Wales flood recovery sum!
North Wales was also consumed by the fierce storms of 2014 but they have obtained a £720,000 uplift from the Welsh Assembly support fund. A sum of £467,000 had been presented to Conwy Council to refurbish a bicycle track in both Deganwy and Llandudno however, the majority of the money will be awarded towards the reconstruction of Deganwy Quay promenade. Denbighshire council will receive a large sum of £256,000 although some of this money will be used towards making Rhyl beach easily accessible.
This current funding follows on from the£ 1.6 Billion that had already been handed out in January earlier on in the year to six councils to accommodate the costs of the floods. With high tides and winter storms around Wales this has bumped up the recovery cost to be around £8 Million according to BBC Wales who recorded this figure in January. Edwina Hart, Minister of The Economy stated; "This funding will help speed up repairs to damaged infrastructure that could have had a negative impact at the start of the main tourism season in Wales. Wales is open for businesses, but we want to ensure areas affected by the winter storms are fully open for 2014”. She also said; "The extreme weather which has hit the whole of the UK this winter has no doubt made for a difficult start to the year for many tourism businesses”.

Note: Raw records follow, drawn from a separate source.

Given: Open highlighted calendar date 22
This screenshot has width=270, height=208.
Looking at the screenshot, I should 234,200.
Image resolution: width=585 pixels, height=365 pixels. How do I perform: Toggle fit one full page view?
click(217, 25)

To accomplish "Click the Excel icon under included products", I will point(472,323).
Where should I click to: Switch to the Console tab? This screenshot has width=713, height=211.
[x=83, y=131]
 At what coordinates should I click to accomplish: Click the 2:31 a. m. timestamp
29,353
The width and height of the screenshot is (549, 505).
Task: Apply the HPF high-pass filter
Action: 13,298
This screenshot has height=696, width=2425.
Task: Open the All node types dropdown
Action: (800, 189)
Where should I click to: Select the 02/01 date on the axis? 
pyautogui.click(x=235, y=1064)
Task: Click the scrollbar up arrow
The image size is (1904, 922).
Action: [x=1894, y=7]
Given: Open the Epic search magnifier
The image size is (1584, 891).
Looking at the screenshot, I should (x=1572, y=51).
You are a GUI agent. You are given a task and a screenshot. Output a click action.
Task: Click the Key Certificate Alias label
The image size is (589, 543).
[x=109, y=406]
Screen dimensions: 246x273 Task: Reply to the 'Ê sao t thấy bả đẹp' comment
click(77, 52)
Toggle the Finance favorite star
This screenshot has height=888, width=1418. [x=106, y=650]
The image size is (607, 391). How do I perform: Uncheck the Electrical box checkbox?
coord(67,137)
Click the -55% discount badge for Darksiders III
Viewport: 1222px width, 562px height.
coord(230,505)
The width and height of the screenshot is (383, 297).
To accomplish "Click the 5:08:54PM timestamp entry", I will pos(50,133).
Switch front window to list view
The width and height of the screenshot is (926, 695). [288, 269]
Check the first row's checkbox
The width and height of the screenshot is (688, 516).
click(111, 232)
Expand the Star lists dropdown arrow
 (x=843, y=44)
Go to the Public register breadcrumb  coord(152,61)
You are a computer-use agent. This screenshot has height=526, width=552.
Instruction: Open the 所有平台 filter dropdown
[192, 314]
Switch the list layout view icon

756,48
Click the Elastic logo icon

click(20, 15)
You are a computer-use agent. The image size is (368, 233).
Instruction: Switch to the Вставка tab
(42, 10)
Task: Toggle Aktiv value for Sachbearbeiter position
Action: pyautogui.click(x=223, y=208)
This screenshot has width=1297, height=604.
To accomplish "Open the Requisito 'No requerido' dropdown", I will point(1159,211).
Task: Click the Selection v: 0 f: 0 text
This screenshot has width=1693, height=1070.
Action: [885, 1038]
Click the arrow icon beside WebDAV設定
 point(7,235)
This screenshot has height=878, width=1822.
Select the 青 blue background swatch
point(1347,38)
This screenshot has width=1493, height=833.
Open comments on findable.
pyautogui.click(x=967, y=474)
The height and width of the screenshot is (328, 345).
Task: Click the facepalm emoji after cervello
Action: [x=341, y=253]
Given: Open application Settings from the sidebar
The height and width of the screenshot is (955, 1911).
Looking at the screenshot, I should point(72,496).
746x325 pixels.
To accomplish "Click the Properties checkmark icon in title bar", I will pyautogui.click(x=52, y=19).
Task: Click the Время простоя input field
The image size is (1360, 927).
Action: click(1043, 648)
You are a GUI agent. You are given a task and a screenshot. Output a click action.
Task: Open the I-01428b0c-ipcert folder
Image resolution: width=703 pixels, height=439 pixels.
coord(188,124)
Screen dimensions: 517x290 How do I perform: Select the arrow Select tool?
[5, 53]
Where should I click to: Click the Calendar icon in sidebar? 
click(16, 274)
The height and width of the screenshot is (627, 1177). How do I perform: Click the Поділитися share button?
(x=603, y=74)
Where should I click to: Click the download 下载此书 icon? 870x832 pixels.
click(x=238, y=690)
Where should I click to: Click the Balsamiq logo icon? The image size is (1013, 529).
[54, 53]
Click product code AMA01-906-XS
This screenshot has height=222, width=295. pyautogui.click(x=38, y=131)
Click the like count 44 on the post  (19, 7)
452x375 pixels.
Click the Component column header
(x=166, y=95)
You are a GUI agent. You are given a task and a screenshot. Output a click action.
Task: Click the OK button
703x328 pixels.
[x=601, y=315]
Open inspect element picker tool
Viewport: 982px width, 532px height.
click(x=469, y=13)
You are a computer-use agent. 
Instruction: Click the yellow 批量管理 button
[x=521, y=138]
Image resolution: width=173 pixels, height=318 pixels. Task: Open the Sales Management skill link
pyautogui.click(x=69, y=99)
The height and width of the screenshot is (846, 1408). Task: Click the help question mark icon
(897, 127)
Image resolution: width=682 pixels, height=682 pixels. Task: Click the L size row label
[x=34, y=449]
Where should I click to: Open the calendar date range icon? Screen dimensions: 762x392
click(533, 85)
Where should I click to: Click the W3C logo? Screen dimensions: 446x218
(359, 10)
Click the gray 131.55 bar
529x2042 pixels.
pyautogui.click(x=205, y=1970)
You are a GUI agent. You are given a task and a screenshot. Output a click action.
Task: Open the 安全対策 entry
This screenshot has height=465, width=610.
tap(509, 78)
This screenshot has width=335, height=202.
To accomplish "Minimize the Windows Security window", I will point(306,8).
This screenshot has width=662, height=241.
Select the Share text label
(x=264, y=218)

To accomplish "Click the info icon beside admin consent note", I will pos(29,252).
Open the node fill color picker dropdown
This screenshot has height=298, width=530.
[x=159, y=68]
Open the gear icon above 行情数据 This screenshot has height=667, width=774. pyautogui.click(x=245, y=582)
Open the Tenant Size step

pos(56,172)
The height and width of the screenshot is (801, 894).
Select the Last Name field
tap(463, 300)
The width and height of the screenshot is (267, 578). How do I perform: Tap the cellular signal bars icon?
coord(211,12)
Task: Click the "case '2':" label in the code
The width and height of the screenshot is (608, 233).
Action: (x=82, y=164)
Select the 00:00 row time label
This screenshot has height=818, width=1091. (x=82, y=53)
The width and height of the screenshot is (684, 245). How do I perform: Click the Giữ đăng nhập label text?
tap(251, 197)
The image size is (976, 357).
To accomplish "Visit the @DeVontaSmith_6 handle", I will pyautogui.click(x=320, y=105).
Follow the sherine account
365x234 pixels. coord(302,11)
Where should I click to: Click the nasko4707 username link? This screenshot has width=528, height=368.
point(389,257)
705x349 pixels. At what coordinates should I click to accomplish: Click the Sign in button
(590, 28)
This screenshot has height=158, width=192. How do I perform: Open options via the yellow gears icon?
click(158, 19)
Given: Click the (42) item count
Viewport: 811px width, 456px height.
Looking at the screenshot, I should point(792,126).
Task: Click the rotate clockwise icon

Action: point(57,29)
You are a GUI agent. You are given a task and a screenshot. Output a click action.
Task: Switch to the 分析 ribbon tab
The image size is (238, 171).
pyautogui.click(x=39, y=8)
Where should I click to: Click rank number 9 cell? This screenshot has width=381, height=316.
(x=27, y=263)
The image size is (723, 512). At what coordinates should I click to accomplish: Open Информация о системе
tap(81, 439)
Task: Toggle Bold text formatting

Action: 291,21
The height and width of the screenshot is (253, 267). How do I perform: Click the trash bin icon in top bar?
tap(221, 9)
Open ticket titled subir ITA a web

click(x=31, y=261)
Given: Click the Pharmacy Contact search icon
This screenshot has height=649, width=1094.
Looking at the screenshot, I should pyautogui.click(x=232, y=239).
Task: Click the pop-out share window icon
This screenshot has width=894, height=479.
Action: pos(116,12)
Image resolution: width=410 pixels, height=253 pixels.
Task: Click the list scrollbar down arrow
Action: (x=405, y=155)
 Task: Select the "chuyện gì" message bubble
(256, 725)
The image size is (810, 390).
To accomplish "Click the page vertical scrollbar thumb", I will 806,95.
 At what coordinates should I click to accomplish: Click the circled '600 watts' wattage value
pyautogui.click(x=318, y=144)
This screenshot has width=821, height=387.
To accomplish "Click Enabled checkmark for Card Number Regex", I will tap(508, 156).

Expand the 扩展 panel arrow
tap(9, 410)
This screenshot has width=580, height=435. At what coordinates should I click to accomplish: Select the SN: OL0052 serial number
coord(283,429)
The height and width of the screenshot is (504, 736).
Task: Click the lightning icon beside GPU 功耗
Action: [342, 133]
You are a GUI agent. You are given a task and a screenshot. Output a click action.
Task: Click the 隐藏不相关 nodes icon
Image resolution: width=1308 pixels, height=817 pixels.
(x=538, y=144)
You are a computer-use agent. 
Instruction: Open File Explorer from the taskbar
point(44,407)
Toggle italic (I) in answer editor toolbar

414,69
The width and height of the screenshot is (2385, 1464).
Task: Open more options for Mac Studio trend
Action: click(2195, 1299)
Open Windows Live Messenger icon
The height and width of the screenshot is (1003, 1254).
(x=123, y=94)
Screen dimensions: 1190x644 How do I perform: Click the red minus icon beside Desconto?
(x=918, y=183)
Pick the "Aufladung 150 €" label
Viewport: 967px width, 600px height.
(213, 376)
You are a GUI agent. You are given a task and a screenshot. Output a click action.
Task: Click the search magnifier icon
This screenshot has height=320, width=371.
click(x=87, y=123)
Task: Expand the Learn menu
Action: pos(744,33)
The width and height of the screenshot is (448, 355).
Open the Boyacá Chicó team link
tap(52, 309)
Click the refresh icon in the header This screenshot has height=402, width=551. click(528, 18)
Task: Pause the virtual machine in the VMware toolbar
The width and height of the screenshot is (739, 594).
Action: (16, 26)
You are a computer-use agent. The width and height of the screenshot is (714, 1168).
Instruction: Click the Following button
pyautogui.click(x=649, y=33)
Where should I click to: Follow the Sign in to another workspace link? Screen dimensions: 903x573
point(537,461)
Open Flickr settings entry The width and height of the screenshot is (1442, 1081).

Overall the long term maintenance and construction has been estimated by Conwy Council at a cost of £81 Million with £5 Million going towards the protection and defence of homes in preparation for any future storms that may hit. It is not only homes in Wales that will benefit from the money but businesses will also benefit from the cash injection along with current transport in Colwyn Bay. In order to fully refurbish defense barriers that have been damaged during the severe weather conditions, £3 Million has been allocated to this area, doing this will benefit fisherman that have been greatly affected by the storms.
Regardless of the good news for Wales obtaining a recovery fee, Emyr Roberts the Chief Executive of Natural Resources Wales has stated that as flood water threatens to rise they cannot afford to keep building defence walls higher. Conversely this year a great some of money has been invested to build new defences as well as maintain the current ones. A huge figure of £25 Million has been awarded to ensure the full protection of homes in or around areas under threat from the stormy weather and existing defences have sheltered both businesses and 1,000 homes besides this schemes built in previous years. At present flood defence walls that are currently in place are performing greatly however. if flood waters were to dramatically increase in depth , it is unlikely that the whole of Wales will be protected by taller walls alone.
Although the sea has caused most of the damage in Wales, many people have insisted that local rivers should be dredged and some councils have already begun this process. This has proven that it can significantly decrease the risk of flood waters as watercourses are frequently upheld by debris in the rivers. During the dredging process, materials such as silt and gravel are removed from riverbeds as well as vegetation inhabiting the riverbed/riverbanks is also monitored to ensure that water keeps flowing through the designated area.
Do you think that the Welsh Assembly is doing a better job of protecting their people’s homes and businesses compared to the Coalition Government?